Bij een manspersoon zult gij niet liggen met vrouwelijke bijligging; dit is een gruwel.
23 Neither shalt thou lie with any beast to defile thyself therewith: neither shall any woman stand before a beast to lie down thereto: it is confusion.
Insgelijks zult gij bij geen beest liggen, om daarmede onrein te worden; een vrouw zal ook niet staan voor een beest, om daarmede te doen te hebben; het is een gruwelijke vermenging.
24 Defile not ye yourselves in any of these things: for in all these the nations are defiled which I cast out before you:
Verontreinigt u niet met enige van deze; want de heidenen, die Ik van uw aangezicht uitwerpe, zijn met alle deze verontreinigd;
25 And the land is defiled: therefore I do visit the iniquity thereof upon it, and the land itself vomiteth out her inhabitants.
Zodat het land onrein is, en Ik over hetzelve zijn ongerechtigheid bezoeke, en het land zijn inwoners uitspuwt.
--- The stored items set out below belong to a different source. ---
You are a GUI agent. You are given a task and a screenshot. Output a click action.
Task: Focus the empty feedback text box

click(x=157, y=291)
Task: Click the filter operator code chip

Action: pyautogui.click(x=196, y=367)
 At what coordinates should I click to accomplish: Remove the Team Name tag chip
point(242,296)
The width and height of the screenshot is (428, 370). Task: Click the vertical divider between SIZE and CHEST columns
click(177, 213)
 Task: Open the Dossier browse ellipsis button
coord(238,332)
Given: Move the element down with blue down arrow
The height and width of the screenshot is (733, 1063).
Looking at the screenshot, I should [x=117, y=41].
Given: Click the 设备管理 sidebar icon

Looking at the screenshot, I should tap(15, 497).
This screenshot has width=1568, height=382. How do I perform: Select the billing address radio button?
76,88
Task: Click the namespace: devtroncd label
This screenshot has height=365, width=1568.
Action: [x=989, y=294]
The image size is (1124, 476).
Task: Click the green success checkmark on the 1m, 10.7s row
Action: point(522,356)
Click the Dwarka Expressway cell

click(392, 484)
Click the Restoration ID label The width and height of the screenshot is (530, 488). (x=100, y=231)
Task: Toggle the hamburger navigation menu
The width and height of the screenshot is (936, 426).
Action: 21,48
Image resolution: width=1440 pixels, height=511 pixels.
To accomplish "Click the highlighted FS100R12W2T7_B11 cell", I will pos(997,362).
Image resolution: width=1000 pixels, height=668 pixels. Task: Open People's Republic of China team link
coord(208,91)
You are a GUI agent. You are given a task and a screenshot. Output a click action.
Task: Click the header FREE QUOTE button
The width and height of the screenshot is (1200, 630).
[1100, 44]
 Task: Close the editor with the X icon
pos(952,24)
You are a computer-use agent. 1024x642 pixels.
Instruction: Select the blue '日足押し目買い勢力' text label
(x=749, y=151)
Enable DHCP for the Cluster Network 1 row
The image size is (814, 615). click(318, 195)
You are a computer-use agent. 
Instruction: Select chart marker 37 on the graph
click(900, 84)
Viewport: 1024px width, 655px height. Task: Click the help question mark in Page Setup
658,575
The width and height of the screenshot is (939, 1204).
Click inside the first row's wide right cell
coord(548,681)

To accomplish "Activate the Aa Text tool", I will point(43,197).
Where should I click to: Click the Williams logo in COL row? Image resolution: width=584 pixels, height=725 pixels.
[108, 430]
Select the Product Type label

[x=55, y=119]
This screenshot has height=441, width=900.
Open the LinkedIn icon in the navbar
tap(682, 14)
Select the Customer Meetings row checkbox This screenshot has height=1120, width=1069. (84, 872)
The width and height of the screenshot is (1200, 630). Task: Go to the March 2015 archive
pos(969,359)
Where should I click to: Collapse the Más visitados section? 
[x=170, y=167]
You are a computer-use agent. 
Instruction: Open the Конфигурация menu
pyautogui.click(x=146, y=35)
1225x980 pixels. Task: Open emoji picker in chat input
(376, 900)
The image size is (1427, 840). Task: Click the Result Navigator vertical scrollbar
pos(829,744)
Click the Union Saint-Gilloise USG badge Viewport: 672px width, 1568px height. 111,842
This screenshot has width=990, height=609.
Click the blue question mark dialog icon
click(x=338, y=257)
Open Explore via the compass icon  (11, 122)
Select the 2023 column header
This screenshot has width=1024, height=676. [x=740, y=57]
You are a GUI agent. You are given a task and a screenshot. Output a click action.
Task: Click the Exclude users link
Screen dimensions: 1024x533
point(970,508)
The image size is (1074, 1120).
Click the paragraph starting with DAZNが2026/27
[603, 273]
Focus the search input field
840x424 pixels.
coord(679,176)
26 Ye shall therefore keep my statutes and my judgments, and shall not commit any of these abominations; neither any of your own nation, nor any stranger that sojourneth among you:
Maar gij zult Mijn inzettingen en Mijn rechten onderhouden, en van al die gruwelen niets doen, inboorling noch vreemdeling, die in het midden van u als vreemdeling verkeert.
27 (For all these abominations have the men of the land done, which were before you, and the land is defiled; )
Want de lieden dezes lands, die voor u geweest zijn, hebben al deze gruwelen gedaan; en het land is onrein geworden.
28 That the land spue not you out also, when ye defile it, as it spued out the nations that were before you.
Dat u dat land niet uitspuwe, als gij hetzelve zult verontreinigd hebben; gelijk als het het volk, dat voor u was, uitgespuwd heeft.
29 For whosoever shall commit any of these abominations, even the souls that commit them shall be cut off from among their people.
Want al wie enige van deze gruwelen doen zal, die zielen, die ze doen, zullen uit het midden van haar volk uitgeroeid worden.
30 Therefore shall ye keep mine ordinance, that ye commit not any one of these abominable customs, which were committed before you, and that ye defile not yourselves therein: I am YHWH your Elohim.
Daarom zult gij Mijn bevel onderhouden, dat gij niet doet van die gruwelijke inzettingen, die voor u zijn gedaan geweest, en u daarmede niet verontreinigt; Ik ben de HEERE, uw God!